This February, following several weeks of industry outcry, public protest, and political leader involvement, California’s Net Energy Metering (NEM) 3.0 was successfully delayed. NEM 3.0 was an anti-rooftop solar proposal that slashed the value for homeowners and sweetened the pot for the major investor-owned electric utility companies in California.
As originally proposed, NEM 3.0 would have cut the payments made by utility companies to rooftop solar owners for exporting their excess PV production back to the grid. EQ Analysts said the proposal would lead to a 57-71% overall reduction in solar savings for homeowners.
The California Public Utilities Commission (CPUC) recently presented revisions, and the revised NEM 3.0 remains a utility-friendly, homeowner-unfriendly proposal. The revision includes new structures that cut home solar value, including a “glide path”, non-bypassable charges, and a tariff to boost community solar.
The newly-introduced “non-bypassable charges” would add $0.05/kWh to a customer’s bill, whether or not they own solar. These charges would apply to the electrons generated by the customer’s rooftop solar array and delivered to their own homes. Regulations make it very difficult, or even illegal, to disconnect from the grid entirely in many areas in California.
The revisited NEM 3.0 is met with heavy opposition from environmental groups, workforce and labor groups, solar industry advocates, and Californians who support personal choice and oppose electric utility monopoly. These groups are now organizing a rally to submit public comments to Governor Gavin Newsom and the CPUC.
The “Don’t Tax the Sun” rally is planned for 10:30 am on June 2. It will take place at Grand Park, Los Angeles, and the CPUC Building in San Francisco. RSVP links to the event, organized by the California Solar and Storage Association, can be found here.
Additionally, public comment can be submitted to the CPUC online by June 10th, by following this link.
What’s at stake?
California’s rooftop solar industry represents over 1.4 million homes, small businesses, and other structures topped with PV. The state accounts for 50% of rooftop solar installations in the United States, and of the 230,000 people employed in the solar industry, as many as 68,000 jobs are supported by the state’s rooftop solar business. The proposal is expected to do significant damage to this industry, which is largely made up of small businesses and local employees.

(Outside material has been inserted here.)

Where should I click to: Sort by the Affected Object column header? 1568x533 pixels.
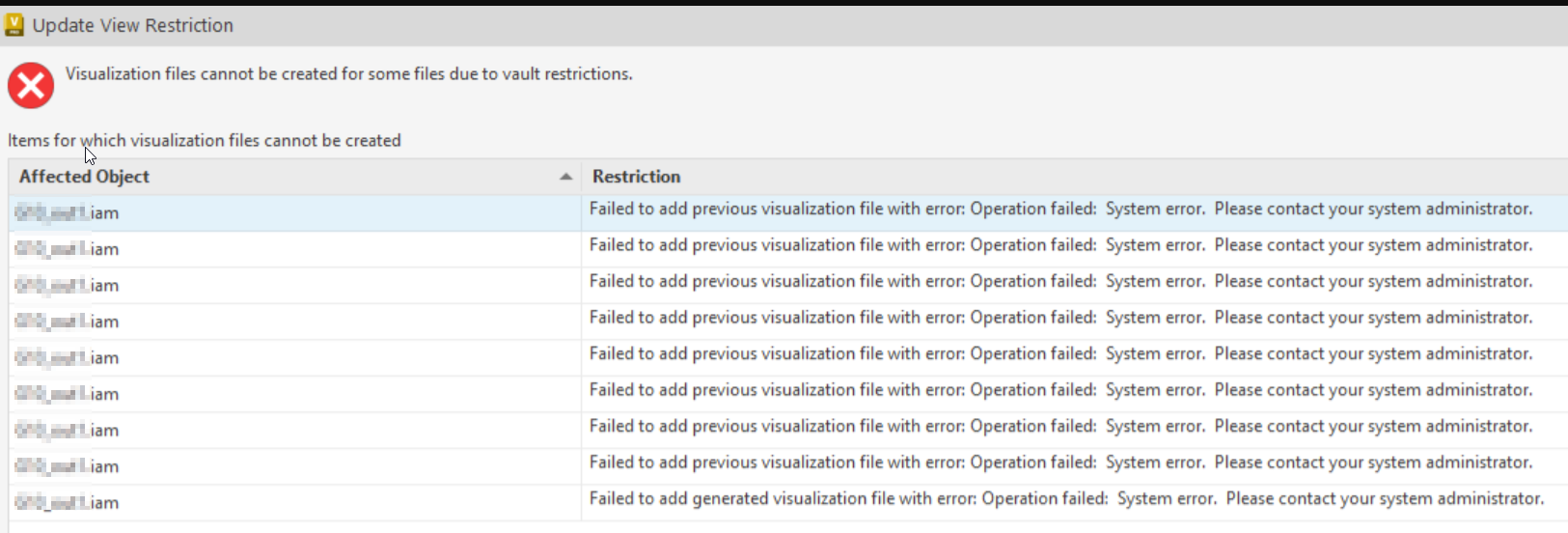85,177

Based on California’s clean energy goals, as much as 28.5 GW of rooftop solar needs to be installed through 2045, according to Environment California. If all this capacity were instead installed on land, 148,000 acres would be needed to support it, an area about half the size of Los Angeles. Rooftop solar directly mitigates energy sprawl, the increase of land use dedicated to producing electricity.
Last month, Regulators from the California Air Resources Board (CARB) released a comprehensive report outlining the state’s path to carbon neutrality, and chief among the recommendations was support for solar, specifically rooftop solar. The NEM proposal is in direct contrast with CARB’s recommendations, said Environmental Working Group president Ken Cook.
“It is imperative the governor reject the plot by utilities to undermine one of the main pillars of CARB’s roadmap to ensure renewable energy is the dominant source of electricity in the state. Anything less would send a clear signal that felonious, corrupt companies like PG&E can decelerate California’s progress in addressing the climate crisis,” said Cook.